> 原文
========
”世界最高の探偵„映画『THE BATMAN』観ました
ついに今日が来ましたね! 映画バットマンの公開日! 久々のバットマン単独映画!
〇バットマンを知らなくても楽しめる映画
まず前提として、この映画は“アクション映画”として押し出されているわけではない、ということ。
次に“ミステリー、探偵映画”であること。
そして“ノワール映画”でもあること。
さらに今作は、”原点回帰のリメイク”作品であるので、今までのどの映画の続編でもありません。
またキャッチコピーでは「ジョーカーの衝撃は序章に過ぎなかった」と銘打たれていますが、映画ジョーカーとも無関係です。
見て感じたのは、予備知識がなくてもバットマンがどういう存在なのかがわかるということ。つい最近だとバットマンVSスーパーマンやジャスティスリーグなど、バットマンと他のヒーローが同じ世界観にいる作品が作られていましたが…。
今作は仕切り直しという感じというか今までの作品とは無関係で、いちからバットマンというヒーローを作り上げていく作りになっていました。
映画ジョーカーもそうでしたが、視覚的な意味でも精神的な描写の意味でも光と影のコントラストがとても美しかったです。
堅実な作りの映画。映画という芸術ってこういうものだよな、という印象を受けました。映画ジョーカーでも感じた”良い意味でアメコミ映画、アメコミを実写化した作品という意識を取り払って作られたのでは?„ と感じる作品。
原作初期の作風に関しては詳しくないのですが、原作初期の原点回帰バットマンを意識した映画としても素晴らしい映画なのではないでしょうか。
アメコミ原作映画という点を抜きにして、謎を追って行くミステリー要素だけ焦点に当てて観てもめちゃくちゃ面白い。
以下、ネタバレに触れるので注意。
========
> 課題内容
映画『THE BATMAN』の感想文を、最後の文の後から書き進めてください。

> データ抜粋
========
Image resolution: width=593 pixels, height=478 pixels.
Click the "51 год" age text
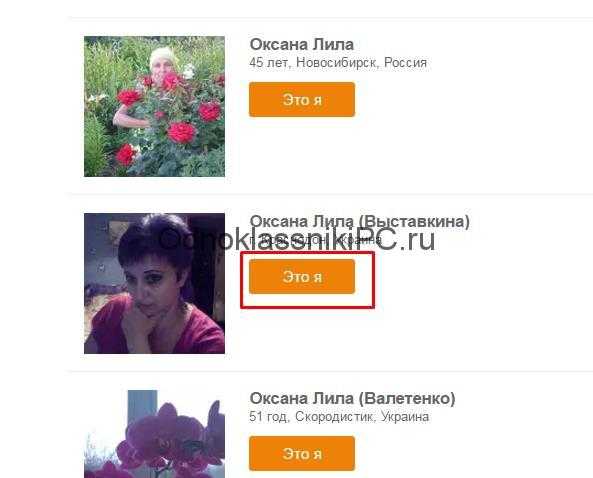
========
> 解答
〇今作のテーマは”ナゾナゾ”とノワール
公式サイトなどでも触れられているように、今作は”謎解き”が主要なストーリーになっている探偵映画となっています。
ミステリ系の作品だということを知っていたので、今作のストーリーがどのように展開されていくのかが非常に楽しみでした。
ですが、それと同時に謎を解き明かしていくことがメインならば、戦闘描写が物足りなくなるのでは? という不安もあったのですが…。
全くそんなことありませんでした。
むしろ謎解きとストーリーが密接に絡み合っていて、時間を忘れるほどに引き込まれていました。もう随所に無駄がない。あとクスッとくるジョークも随所にありました。
もともとバットマンは探偵作品だったと聞いたことがあるので、「では探偵作品としてバットマンが活躍するのならどうなるのか?」というものがこの映画に満足がいくほど詰め込まれていました。
さすが”世界最高の探偵„の肩書きを持つバットマンの映画。
ちなみにDCコミックスのDCは、”ディテクティブ・コミックス(刑事、探偵マンガ)”の略です。
警察の中に混じってるバットマンを実写でがっつり見るとちょっとシュールですね。ダークナイトでも警察官たちとの絡みはあったから、見慣れていないわけではないですが。
でもその浮いてる感じがとても良い…。
今作は、ダークナイトトリロジー以上にリアリティがあるように感じました。
端的に表すとノワール映画といったところでしょうか。
〇リドラーが不気味で怖い
今作のメインヴィランはリドラー。なぞなぞを得意とする知能犯です。彼がまた得たいが知れなくてすごく不気味なんですよね。知力で揺さぶりをかけてくるのが非常に恐ろしい。
DCコミックスのヴィランでここまでの恐怖を感じたのは、ダークナイトのジョーカー以来でした。
映画のPVでもわかるように、素顔が目しか見えないのに狂気的な目、イッテル奴の目が伝わってくる。
ガチの犯罪者やヴィランになりたいわけではないが、もしバーチャルYouTuberのようなことをやる日が来たらこういう形の劇場型悪役の作品作りや演技を架空の存在の設定(仮面)を通して演じてみたい。設定というタブーを逆手に取ったヴィランを演じたい。
前々から思っていた表現者としてのあり方がリドラーを通して明確化しました。
あとペンギンが実にペンギンって感じでとても良い…。がんばれペンギン。
〇迫力のアクション
今作でもガジェット(秘密兵器)を駆使した見ごたえのあるアクションが各所に入っていて、ストーリーにメリハリがついていて飽きが来なかったです。
バットスーツがとてもかっこいい。ダークナイトトリロジーのものともまた違う印象ですごくスタイリッシュ!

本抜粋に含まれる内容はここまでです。